Using Data from an Amazon RDS Database to Create an Amazon ML Datasource - Amazon Machine Learning

We are no longer updating the Amazon Machine Learning service or accepting new users for it. This documentation is available for existing users, but we are no longer updating it. For more information, see What is Amazon Machine Learning.

Using Data from an Amazon RDS Database to Create an Amazon ML Datasource

Amazon ML allows you to create a datasource object from data stored in a MySQL database in Amazon Relational Database Service (Amazon RDS). When you perform this action, Amazon ML creates an AWS Data Pipeline object that executes the SQL query that you specify, and places the output into an S3 bucket of your choice. Amazon ML uses that data to create the datasource.

Note

Amazon ML supports only MySQL databases in VPCs.

Before Amazon ML can read your input data, you must export that data to Amazon Simple Storage Service (Amazon S3). You can set up Amazon ML to perform the export for you by using the API. (RDS is limited to the API, and is not available from the console.)

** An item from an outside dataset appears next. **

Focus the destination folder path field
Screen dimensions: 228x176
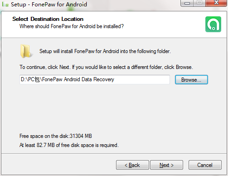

In order for Amazon ML to connect to your MySQL database in Amazon RDS and read data on your behalf, you need to provide the following:

  • The RDS DB instance identifier

  • The MySQL database name

  • The AWS Identity and Access Management (IAM) role that is used to create, activate, and execute the data pipeline

  • The database user credentials:

    • User name

    • Password

  • The AWS Data Pipeline security information:

    • The IAM resource role

    • The IAM service role

  • The Amazon RDS security information:

    • The subnet ID

    • The security group IDs

  • The SQL query that specifies the data that you want to use to create the datasource

  • The S3 output location (bucket) used to store the results of the query

  • (Optional) The location of the data schema file

Additionally, you need to ensure that the IAM users or roles that create Amazon RDS datasources by using the CreateDataSourceFromRDS operation have the iam:PassRole permission. For more information, see Controlling Access to Amazon ML Resources -with IAM.

RDS Database Instance Identifier

The RDS DB instance identifier is a unique name that you supply that identifies the database instance that Amazon ML should use when interacting with Amazon RDS. You can find the RDS DB instance identifier in the Amazon RDS console.

MySQL Database Name

MySQL Database Name specifies the name of the MySQL database in the RDS DB instance.

Database User Credentials

To connect to the RDS DB instance, you must supply the user name and password of the database user who has sufficient permissions to execute the SQL query that you provide.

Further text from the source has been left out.